Per riuscirci però occorre richiamare l'attenzione internazionale sul fatto che investire nella forza lavoro sanitaria, a livello locale e globale, comporta vantaggi sociali ed economici. Ma, come per il clima, occorre agire subito.

Reclutare personale sanitario dai paesi della lista rossa - come fa abitualmente il Regno Unito e come ha proposto recentemente il Ministro della Salute italiano proponendo di reclutare infermieri indiani – non è la soluzione. Così, inoltre, si aumentano le disuguaglianze, si rendono i Paesi vulnerabili ancora più fragili.

Servono politiche per far entrare nel sistema sanitario, far lavorare bene e far rimanere le persone. Invece i governi continuano ad ignorare le raccomandazioni dell'Oms e dell'International Council of Nurses e i suggerimenti di Federazioni ed Ordini delle Professioni Sanitarie.

◆ ◆ ◆

> [Compito A]: Stabilisci se ciascuna delle seguenti affermazioni concorda con il testo sul personale sanitario, rispondendo sì o no e citando le parole del testo che lo dimostrano: (i) il reclutamento di personale sanitario dai paesi della lista rossa viene presentato come la soluzione; (ii) il Ministro della Salute italiano ha proposto di reclutare infermieri indiani; (iii) i governi seguono le raccomandazioni dell'Oms.
> [Compito B]: Secondo il testo sul personale sanitario, quale paese recluta abitualmente personale sanitario dai paesi della lista rossa?

◆ ◆ ◆

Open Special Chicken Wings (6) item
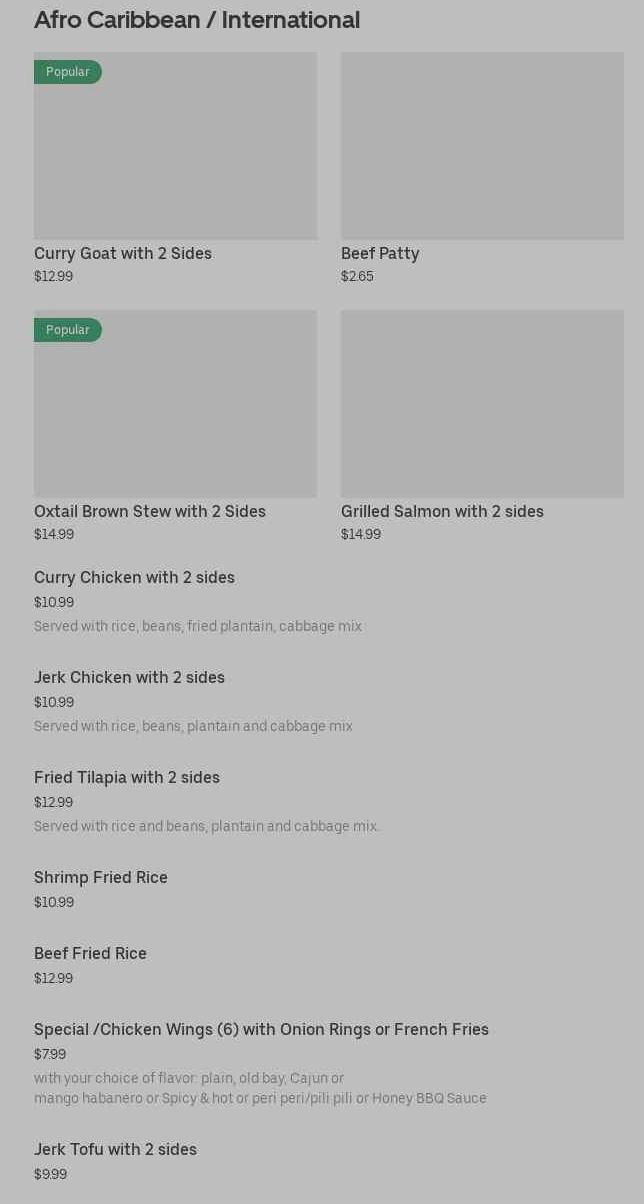 [261, 1030]
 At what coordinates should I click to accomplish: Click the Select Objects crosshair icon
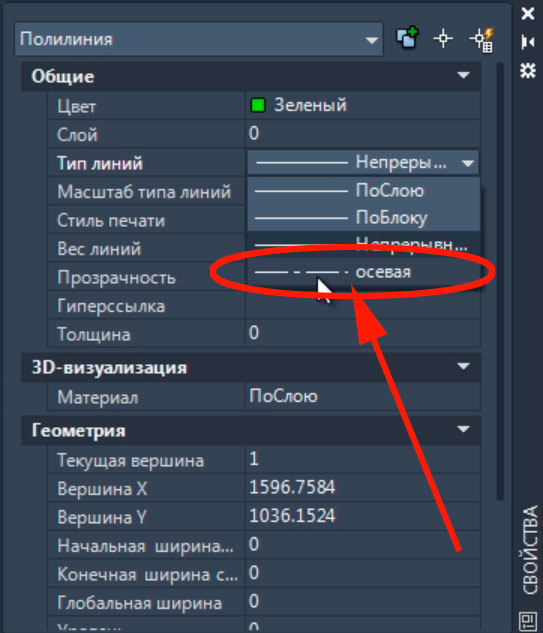(x=443, y=39)
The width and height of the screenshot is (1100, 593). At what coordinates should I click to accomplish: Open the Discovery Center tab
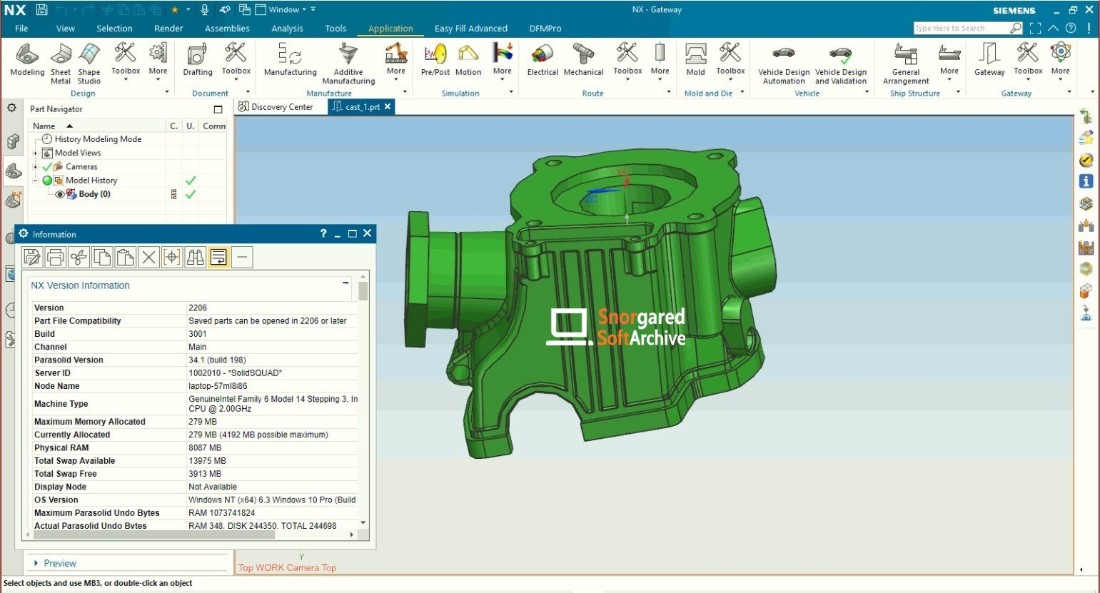(x=281, y=107)
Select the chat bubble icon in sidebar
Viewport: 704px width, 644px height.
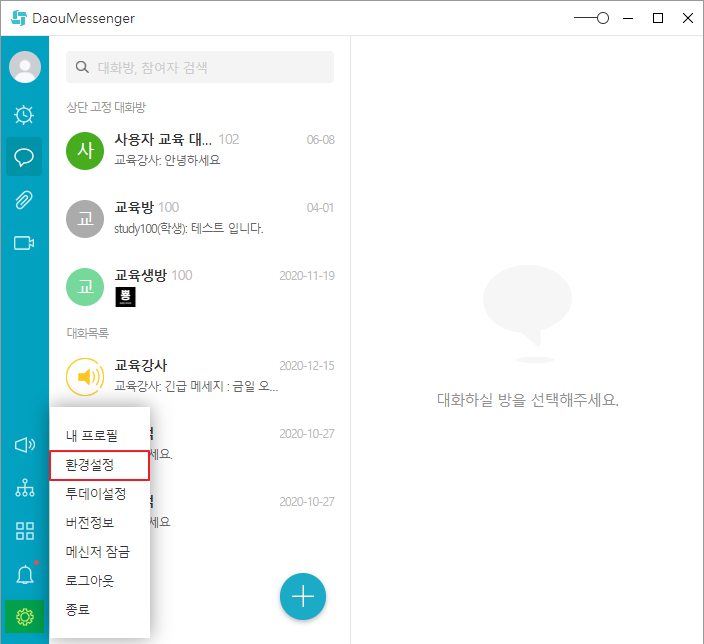click(25, 157)
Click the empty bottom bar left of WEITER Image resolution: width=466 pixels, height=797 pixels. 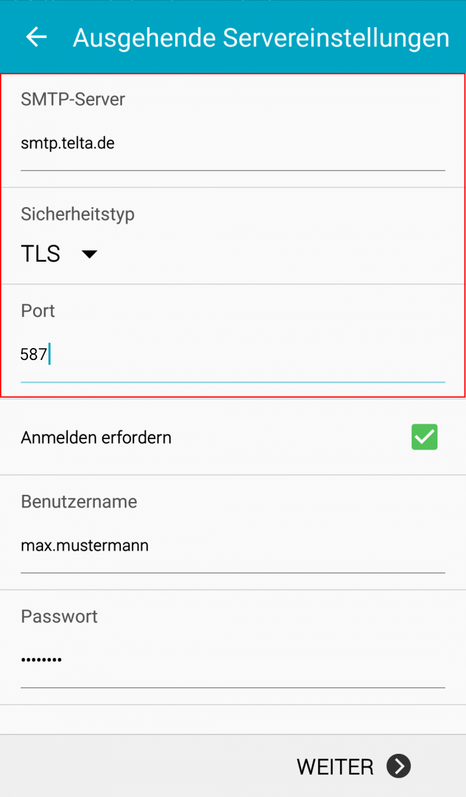click(147, 766)
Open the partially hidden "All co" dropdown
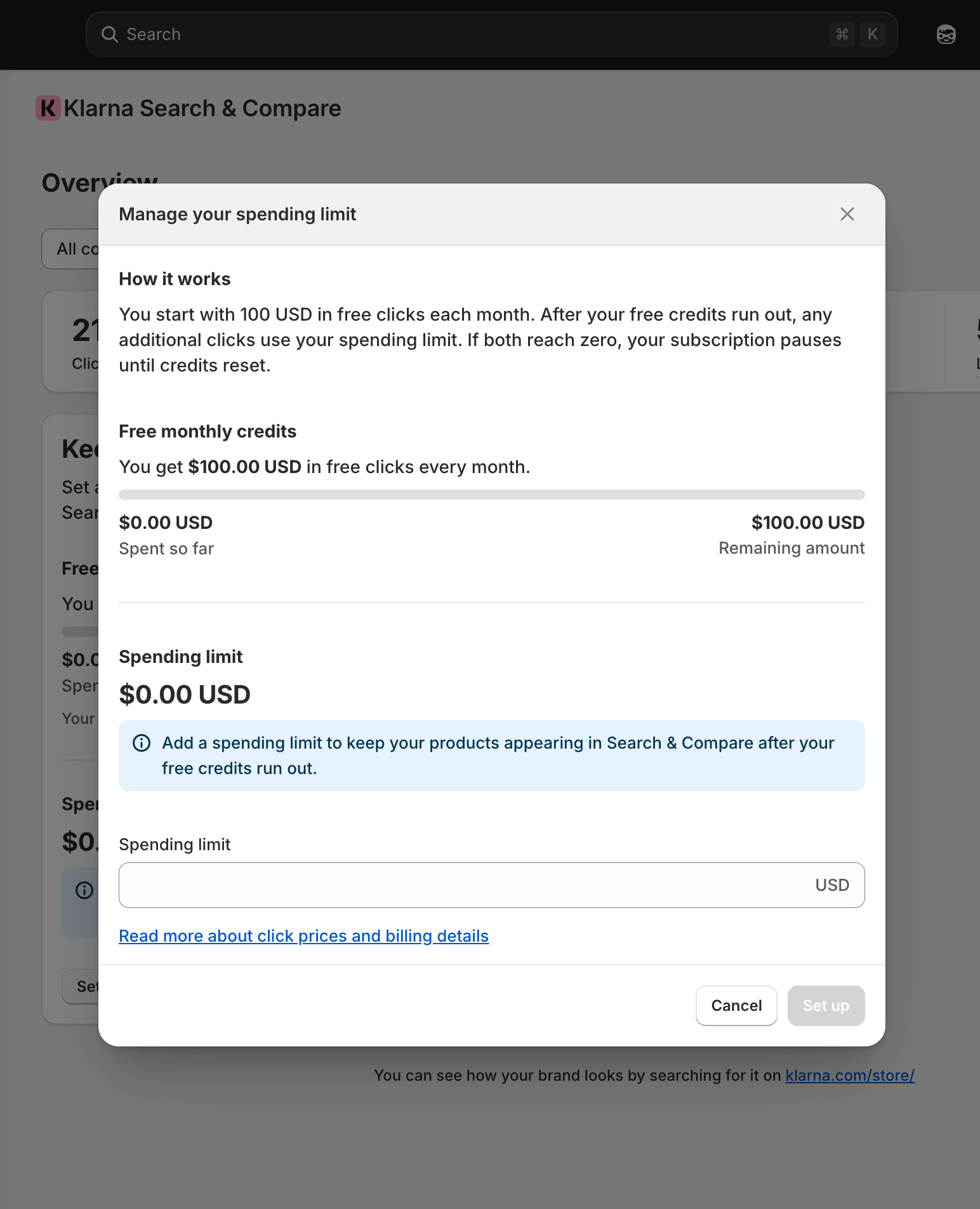The height and width of the screenshot is (1209, 980). pos(71,249)
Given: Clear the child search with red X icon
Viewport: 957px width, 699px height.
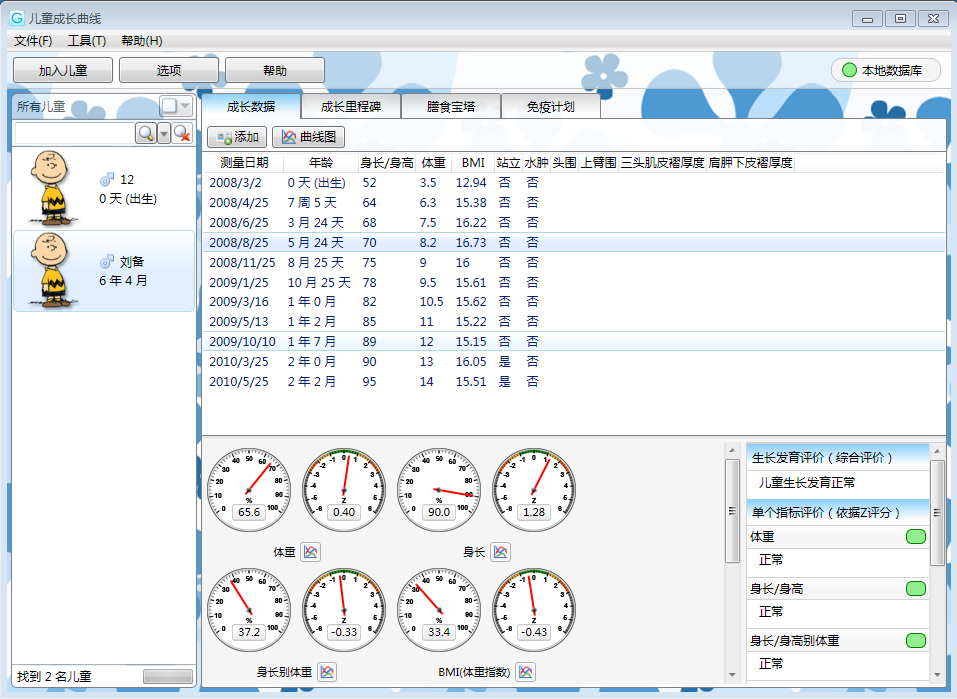Looking at the screenshot, I should pyautogui.click(x=182, y=133).
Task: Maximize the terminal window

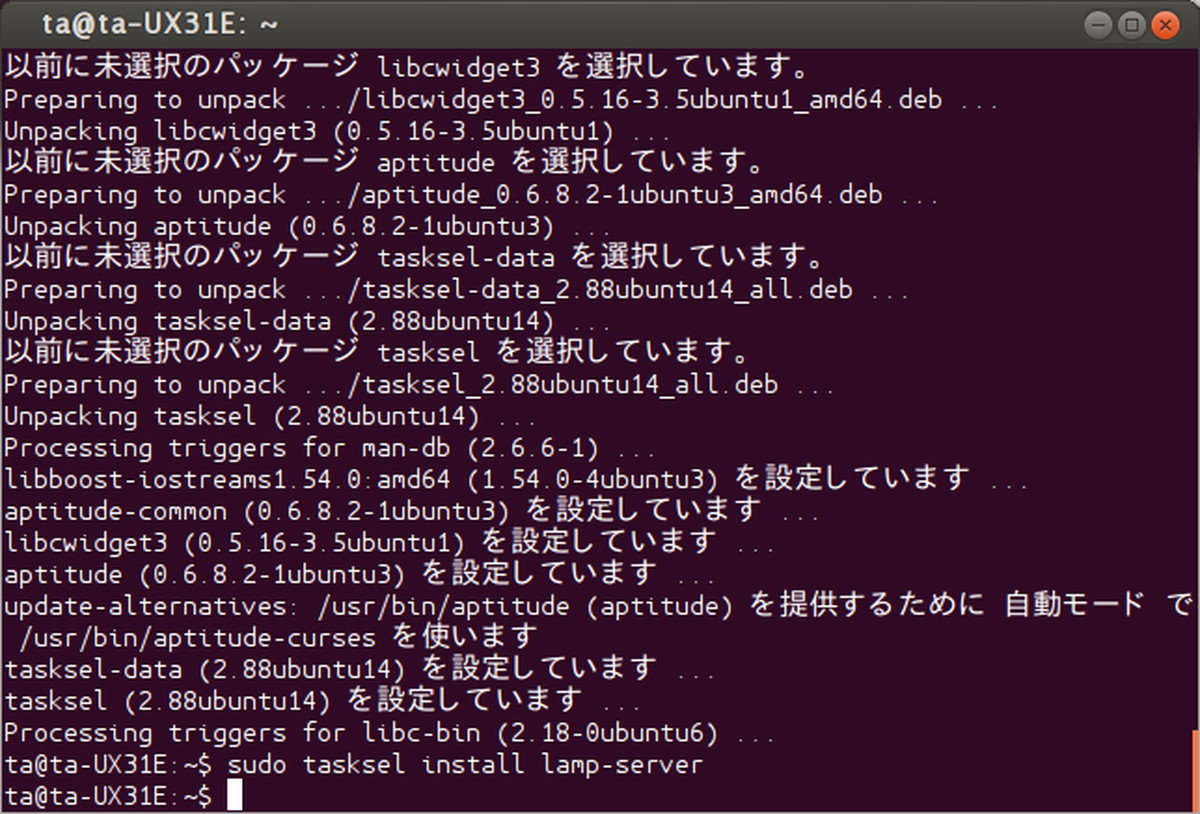Action: [1132, 25]
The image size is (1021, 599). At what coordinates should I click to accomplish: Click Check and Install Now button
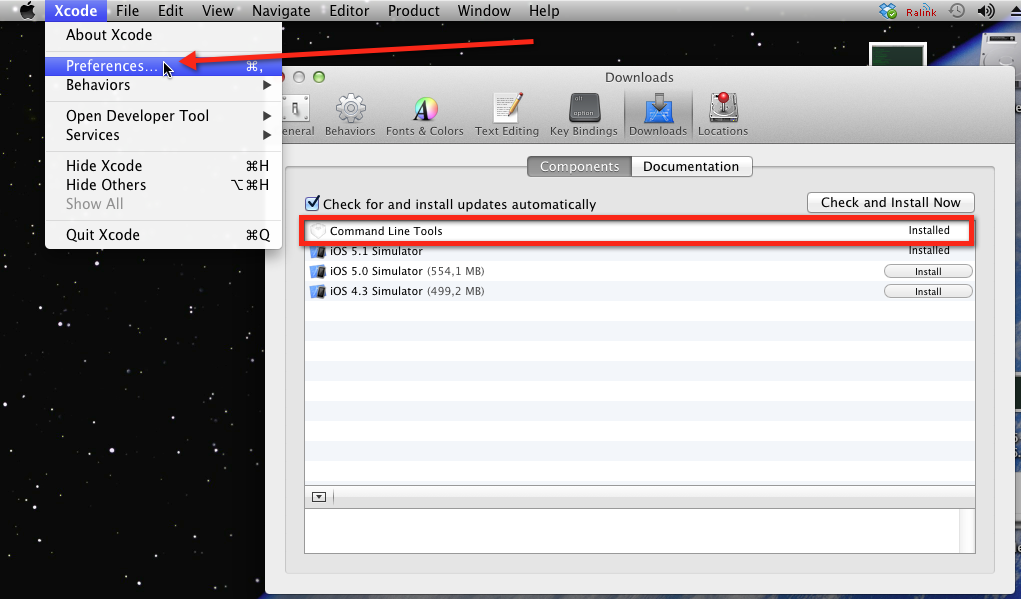[x=890, y=202]
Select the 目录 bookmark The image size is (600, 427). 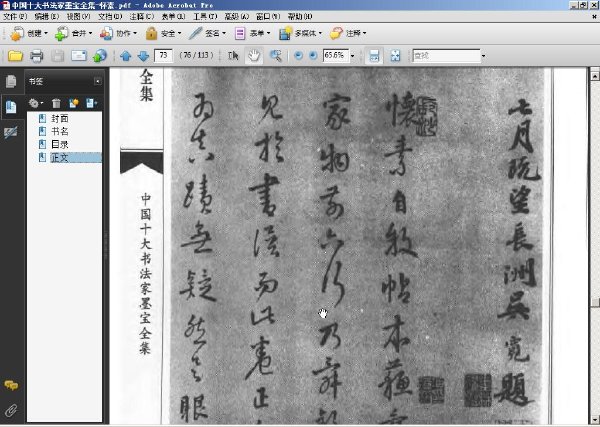[60, 144]
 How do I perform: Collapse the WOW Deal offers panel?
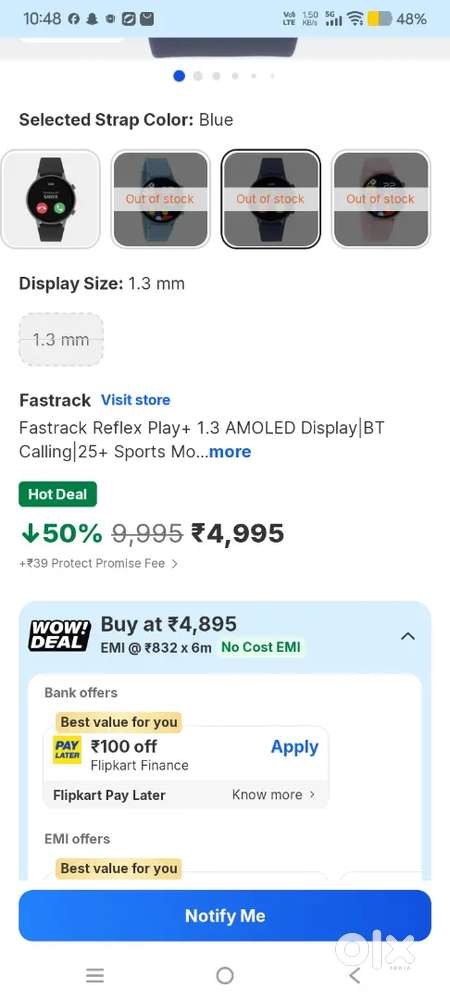pos(407,636)
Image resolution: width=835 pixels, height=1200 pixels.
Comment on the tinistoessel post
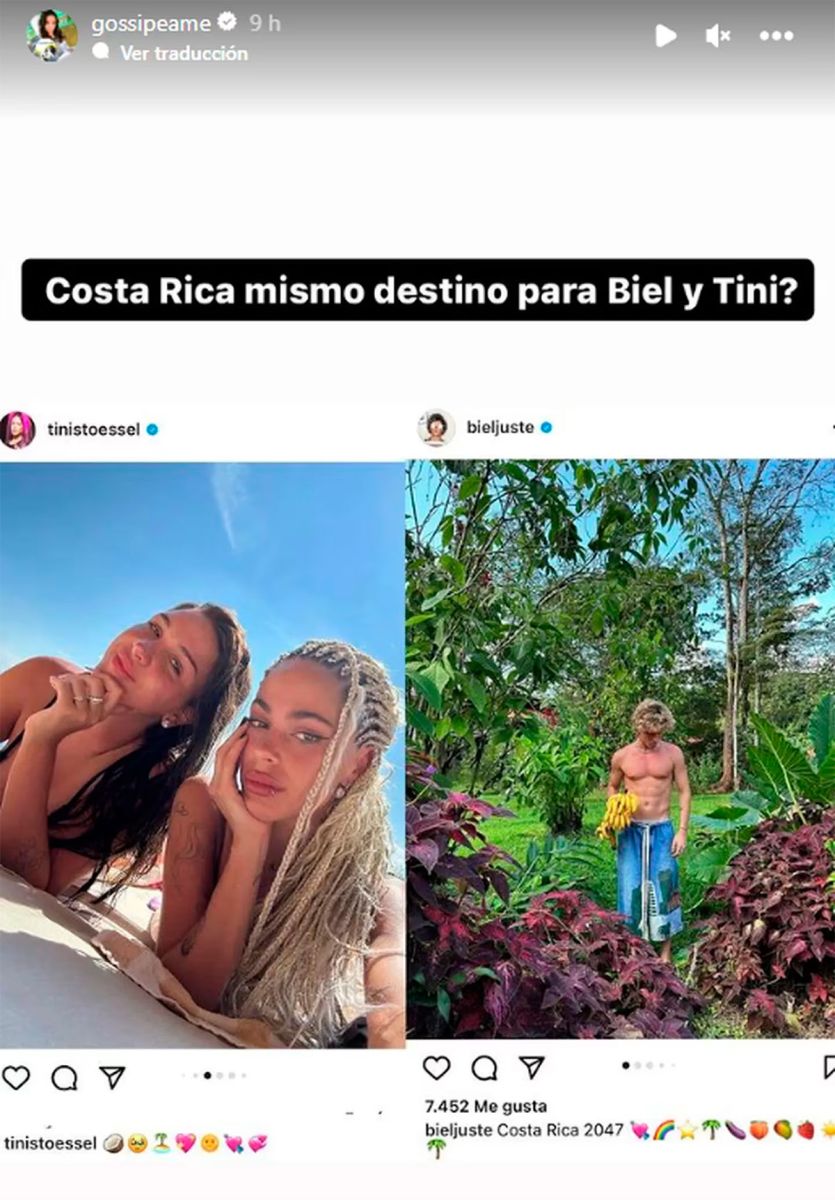pyautogui.click(x=64, y=1077)
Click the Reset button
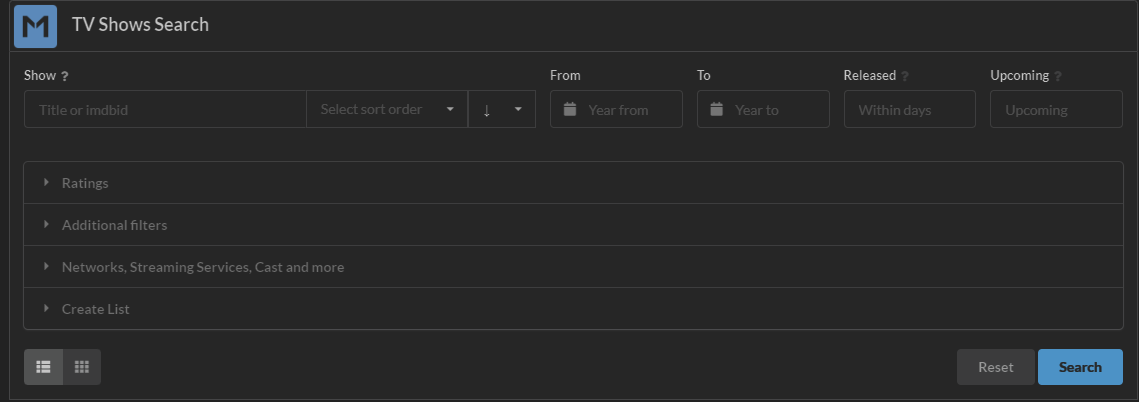Screen dimensions: 1139x402 tap(995, 367)
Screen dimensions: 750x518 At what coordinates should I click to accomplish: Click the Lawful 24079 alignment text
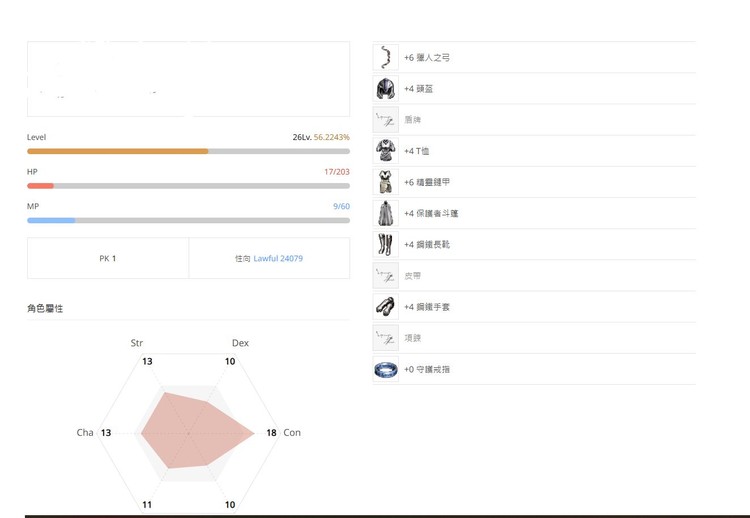pyautogui.click(x=278, y=258)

◆ ◆ ◆

> [Spazio risposta A]:
(i) No: "non è la soluzione".
(ii) Sì: "come ha proposto recentemente il Ministro della Salute italiano proponendo di reclutare infermieri indiani".
(iii) No: "i governi continuano ad ignorare le raccomandazioni dell'Oms".

> [Spazio risposta B]: Il Regno Unito.